Silly next to those billions and billions of miles. On the other hand, everyone says our globe's climate is about to give way. Space miles ought to look theoretical and remote next to that idea. I suppose. I'm more of a shirt/anti-shirt person; that's my level. Big stuff involving physical realities—stupendous, overpowering physical realities on a scale greater than any that I'll ever know—that's all a bill of goods that I take on credit from the people who know. Scientists, really. But the scientists are the ones getting loudest about the shirt. And they're the ones who spent years contriving for that probe to land so far from home. How do they concentrate? If I thought the planet's roof was about to give way, I could think about nothing but that situation and what it meant for me and mine. I wouldn't be able to spread my energies around. I'd be locked into a scramble to head off the disaster or find some way to survive it.
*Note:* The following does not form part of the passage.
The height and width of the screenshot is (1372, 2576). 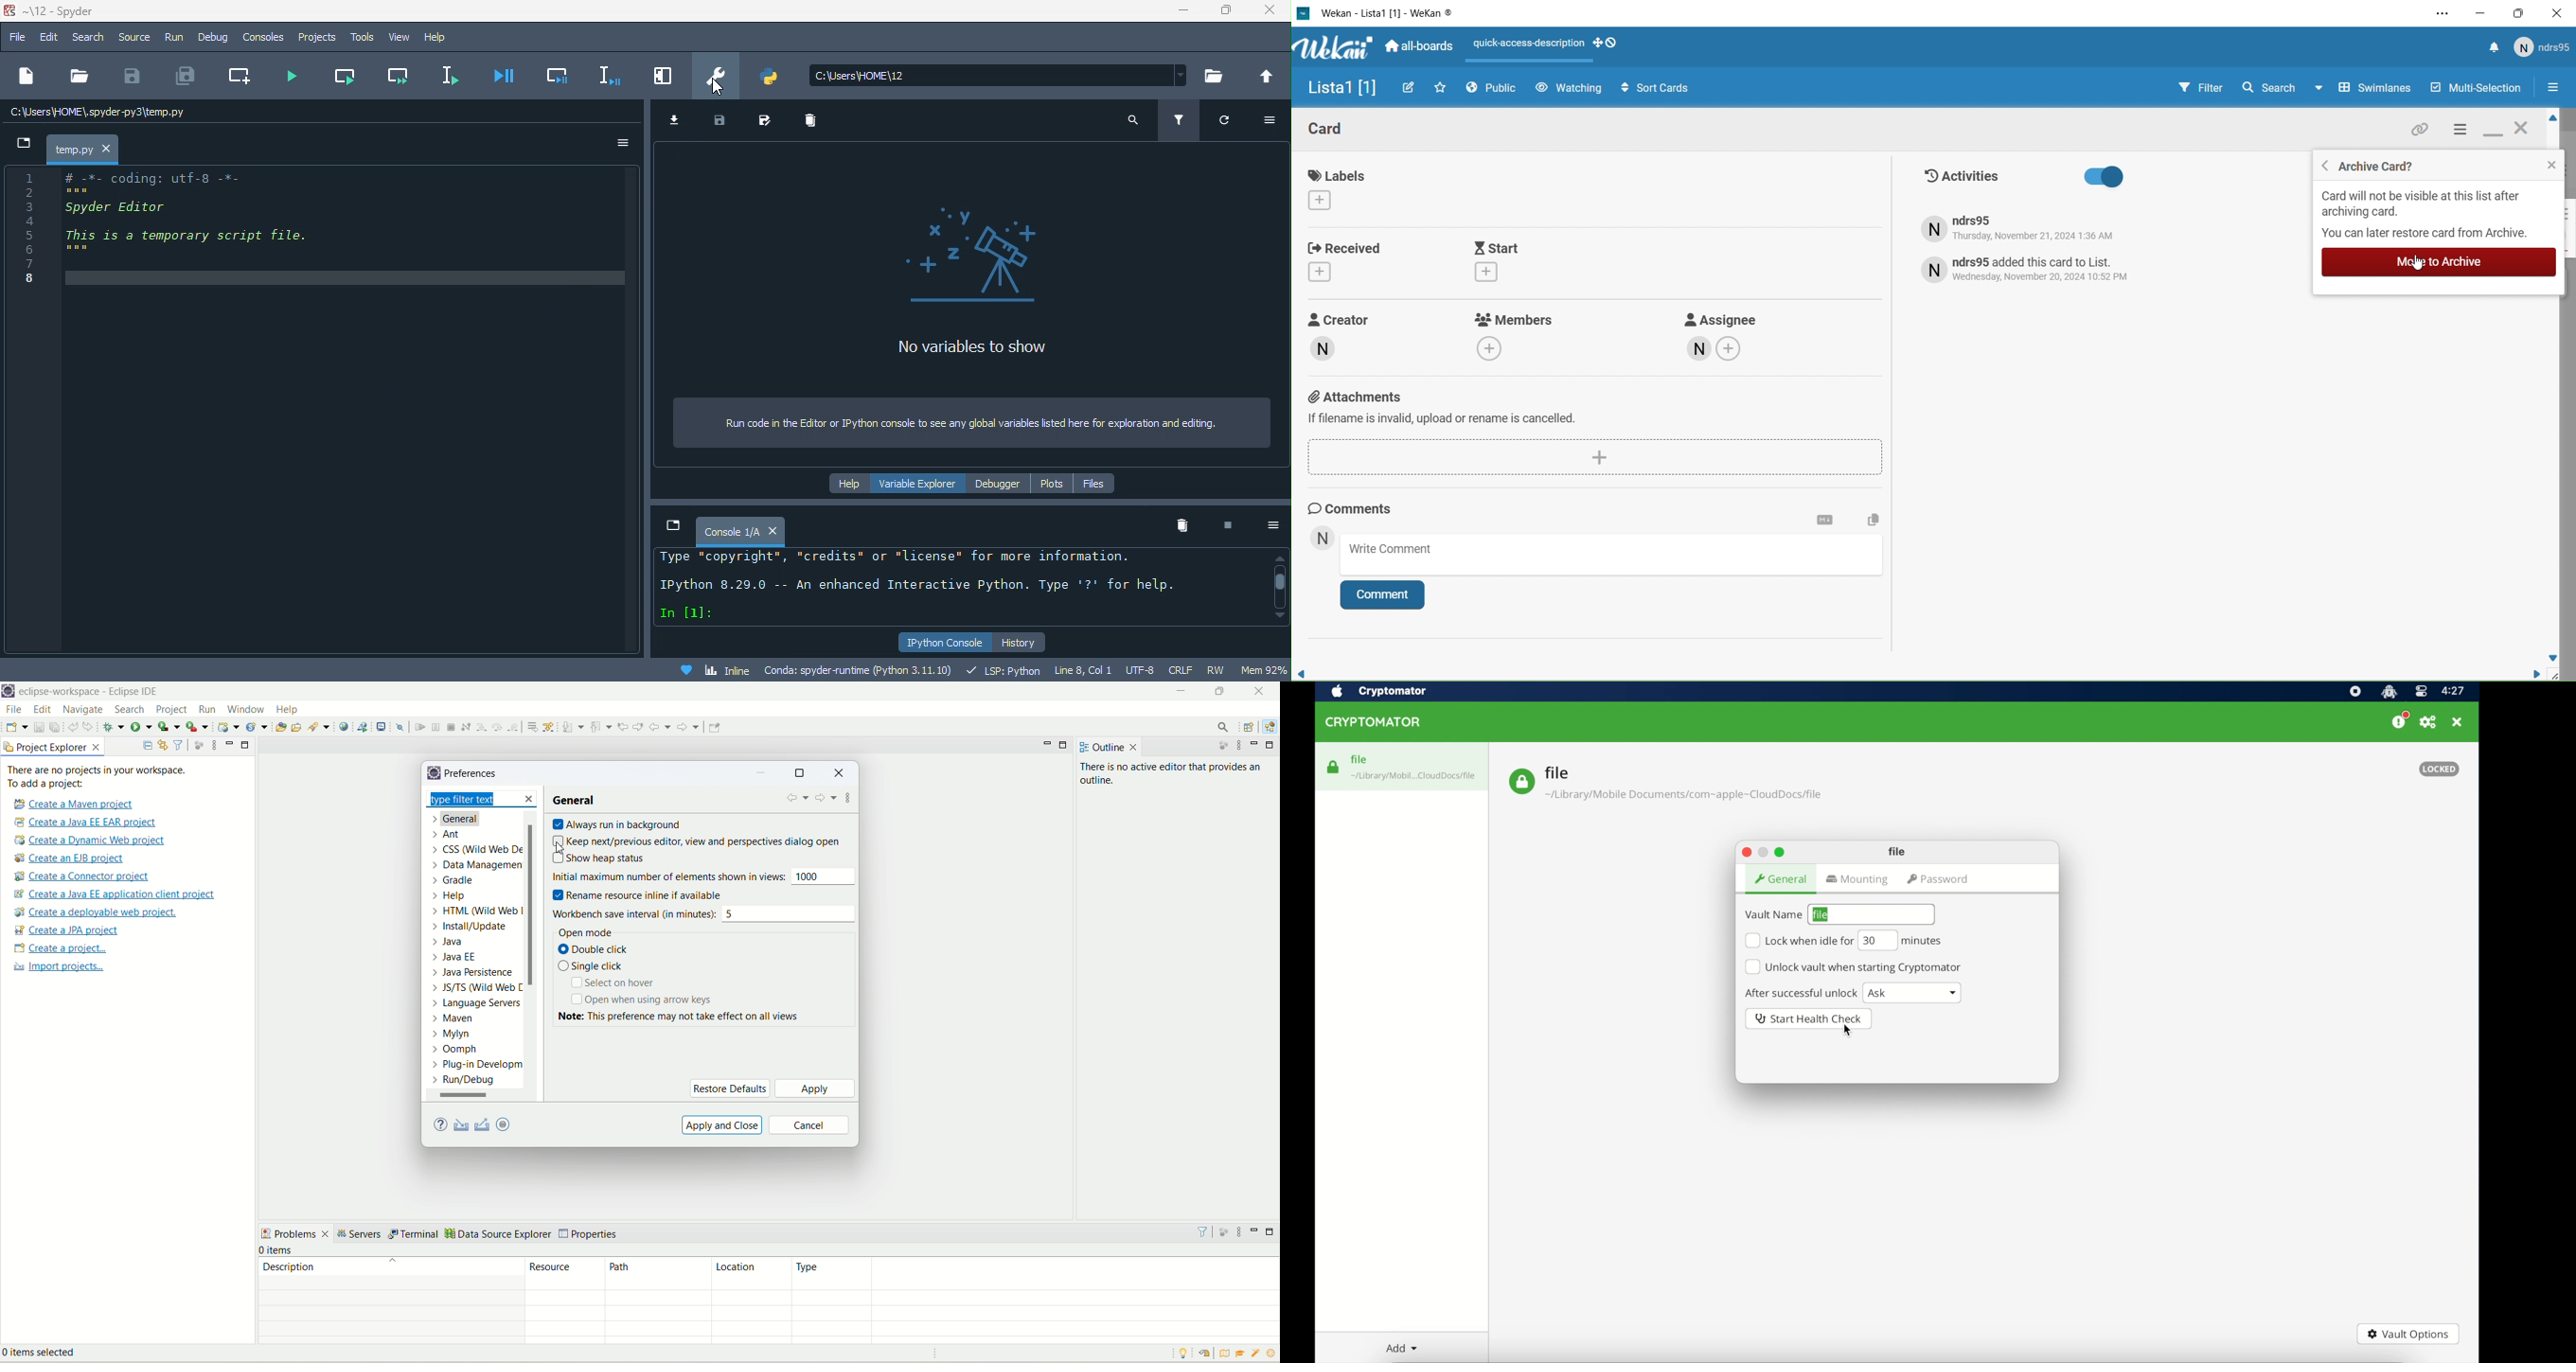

I don't mean that global warming is a hoax and nobody believes in it. More like believing in it seems beside the point. I believe in global warming about as little as you can without shifting into neutral. That's because any opinion I have about climate is undergirded by the awareness that I'm scientifically illiterate. That undergirding takes up a lot of space; the opinion itself is a measly thing, a shrug. But raise a person's degree of scientific knowledge, increase their certainty, and you have a scientist, somebody who believes we're living through a historic world crisis but who leaves it at that and moves on to other things: shooting objects at rocks, fussing about future production of women PhD’s. Scientists get impatient with people who don't take their word about climate peril. But then they go about their lives, just like anyone.

I know a lot of old people, and they follow TV shows and worry about the branches of their trees being properly trimmed. They're going to die soon, but they wonder what's up with Colbert's move to a new show. Think back to the first time they saw Colbert, and they're looking back over more years than they have left. To me it makes sense that scientists, the one slice of humanity best primed to appreciate our current crisis, would be able to put the matter aside and fiddle along like everybody else. We don't listen to them, really, because nobody is voting out anti-green politicians. They don't listen to themselves, the way most of us don't listen to ourselves when mortality is the subject. All in all, taking into account the scientists and the rest of us, it's like humankind has figured out why it's dying and what it has to do to live, and yet we still won't do it.

Smart as mankind is, it can't get its act together, just can't get its head around the situation. It can never be as smart as it needs, and I bet we're all going to die. Of course, that's a bet nobody loses.